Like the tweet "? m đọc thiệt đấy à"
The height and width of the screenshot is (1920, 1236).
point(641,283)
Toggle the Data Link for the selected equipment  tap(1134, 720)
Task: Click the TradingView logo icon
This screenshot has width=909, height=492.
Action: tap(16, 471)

..............................

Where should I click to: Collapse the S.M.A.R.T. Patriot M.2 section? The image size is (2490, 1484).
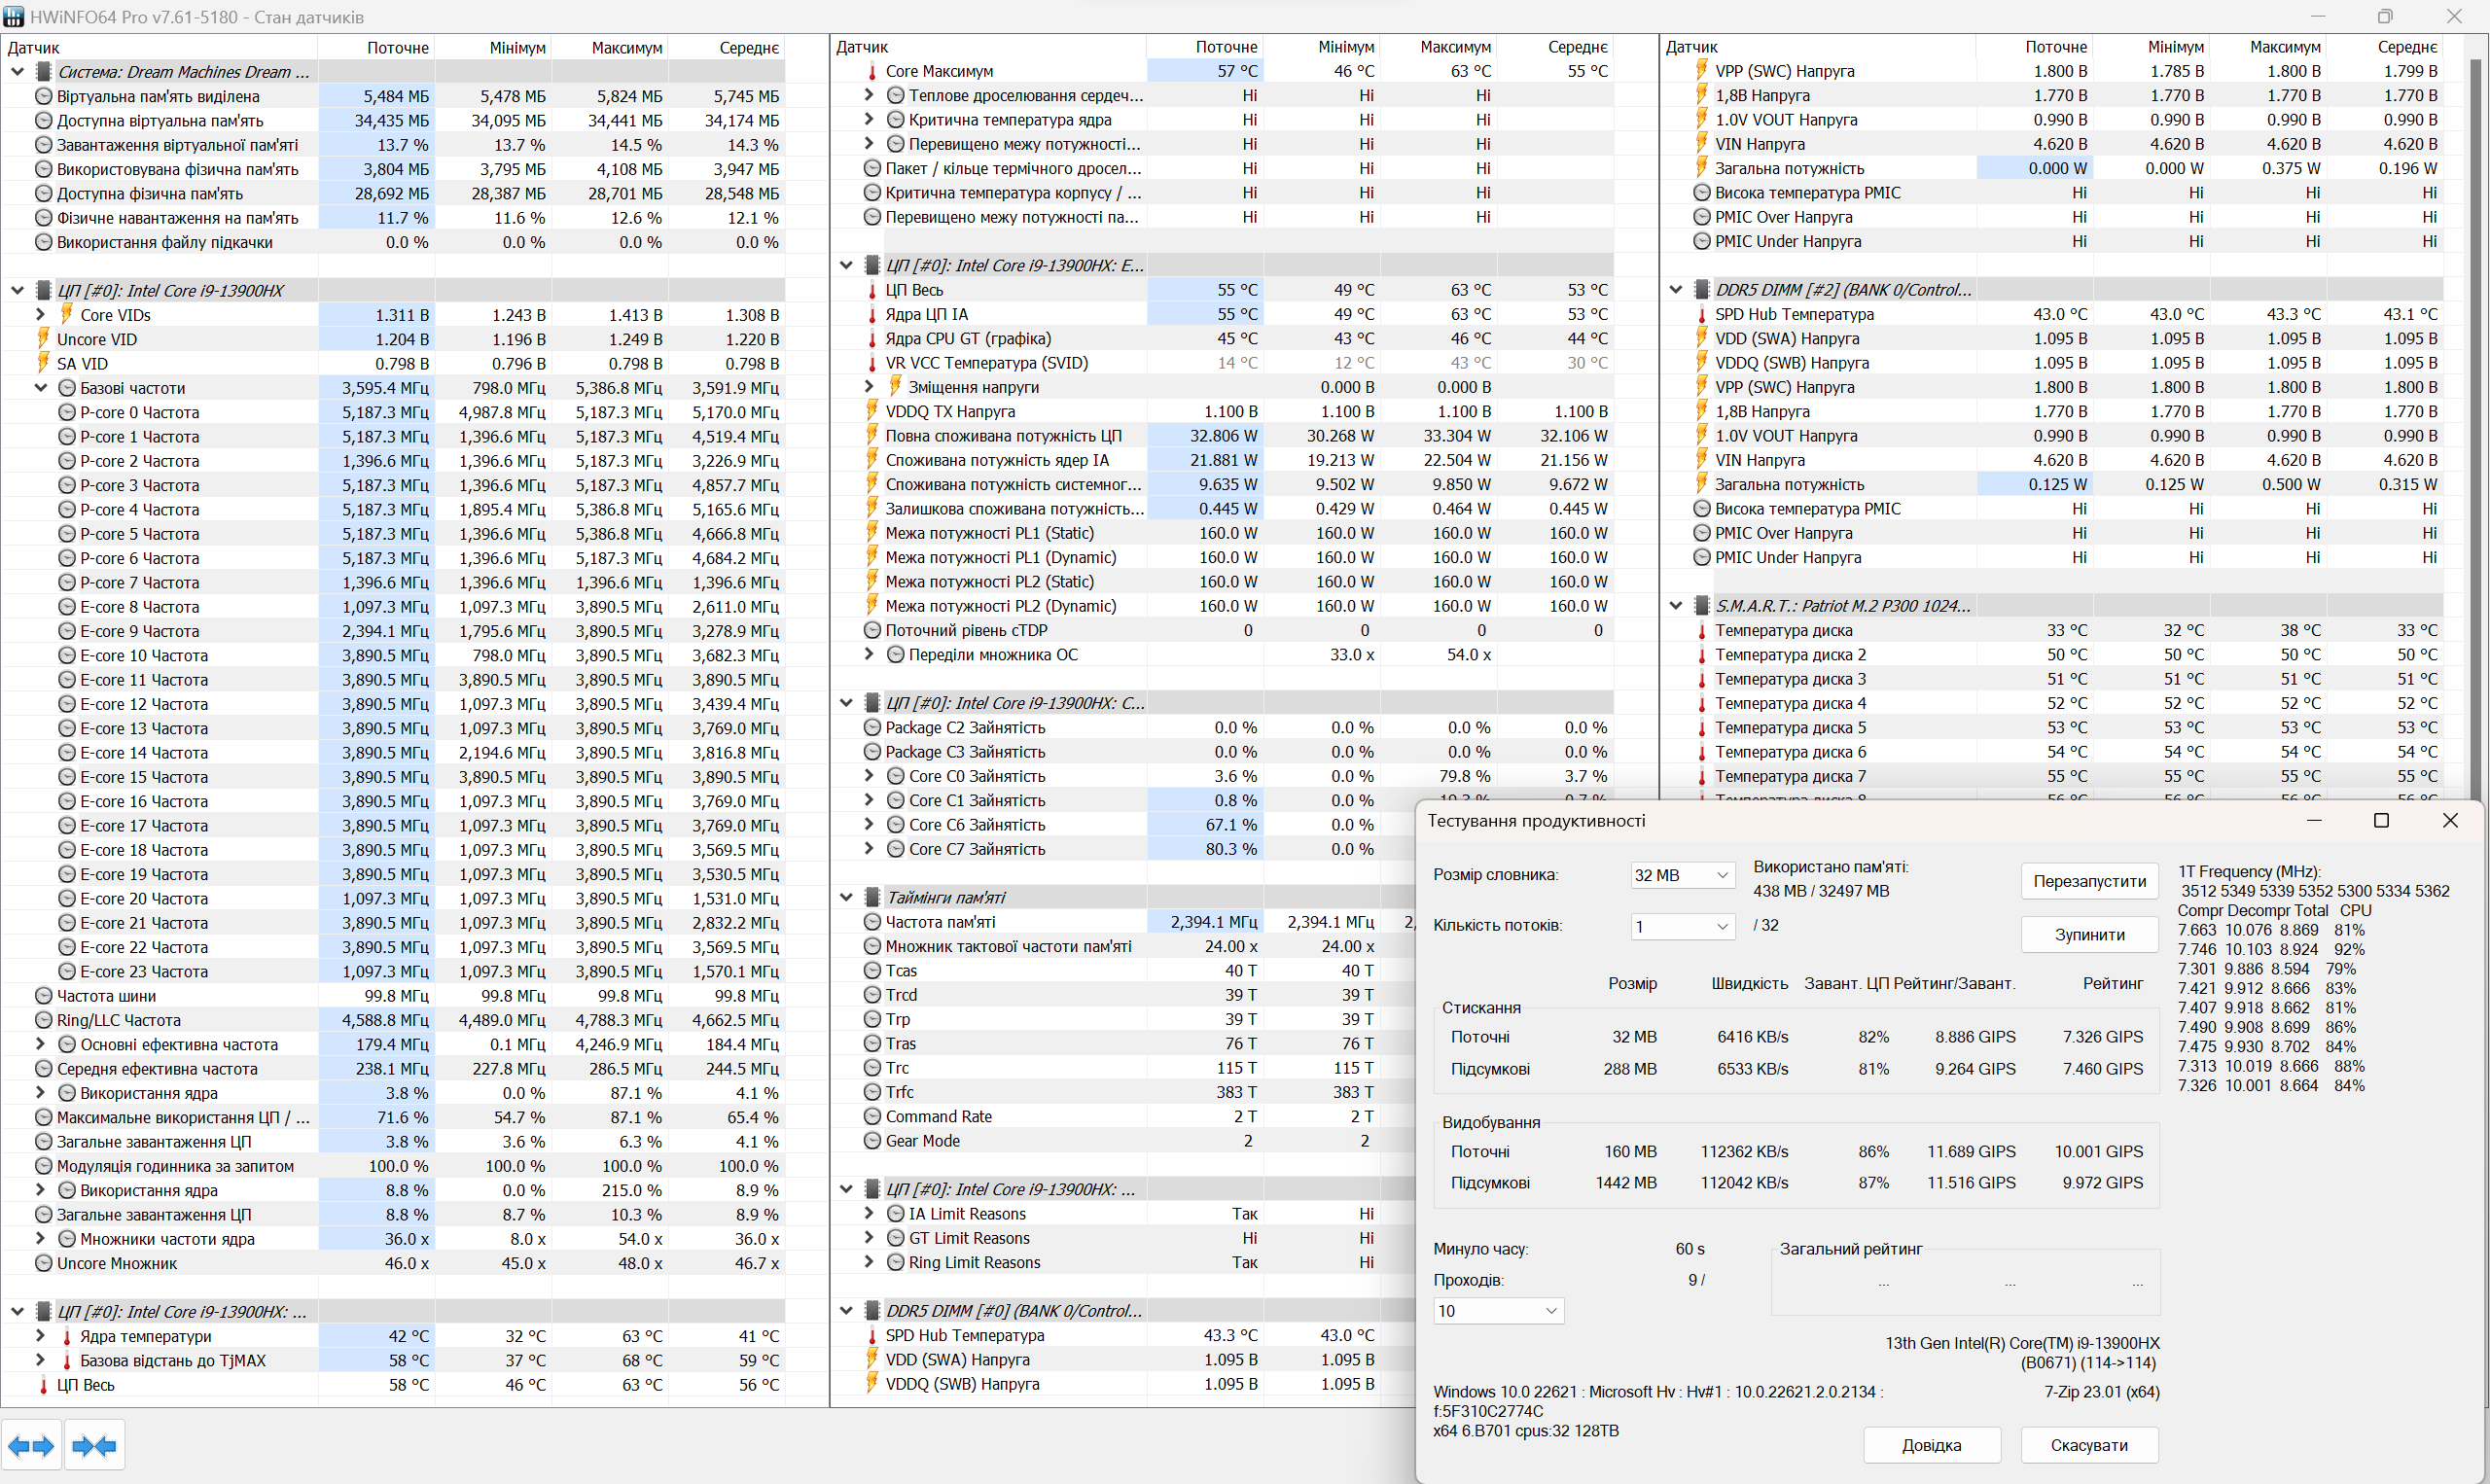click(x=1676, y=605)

..............................

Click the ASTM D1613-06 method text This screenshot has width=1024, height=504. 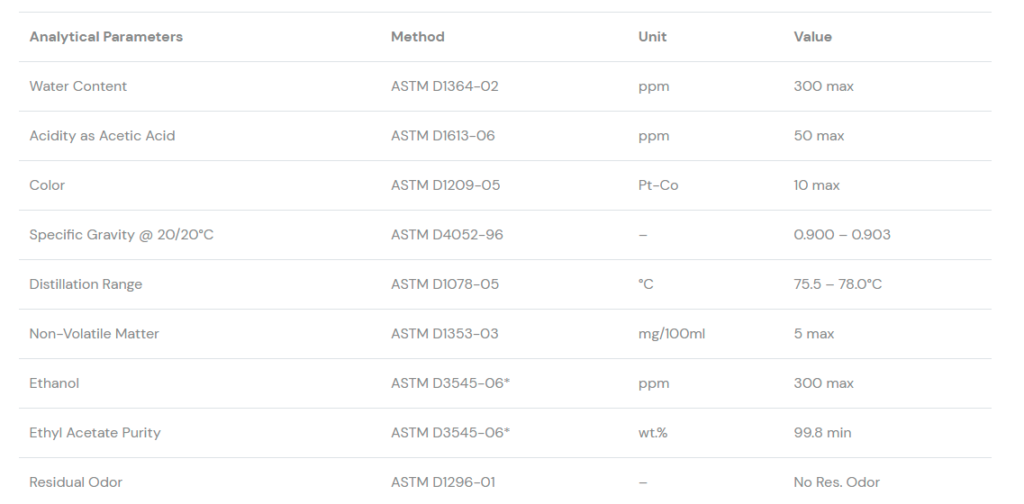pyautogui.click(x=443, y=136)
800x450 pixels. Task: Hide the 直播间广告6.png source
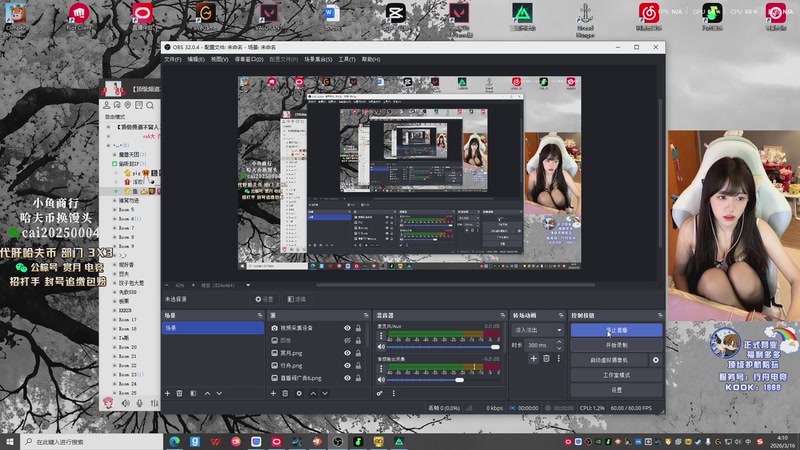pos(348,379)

..............................

- [Task statement] Write out the entries between the lines containing "Toggle the Data" and "Action: tap(16, 471)", inclusive, reproducing each line exactly.

- [Response]
Toggle the Data Link for the selected equipment  tap(1134, 720)
Task: Click the TradingView logo icon
This screenshot has width=909, height=492.
Action: tap(16, 471)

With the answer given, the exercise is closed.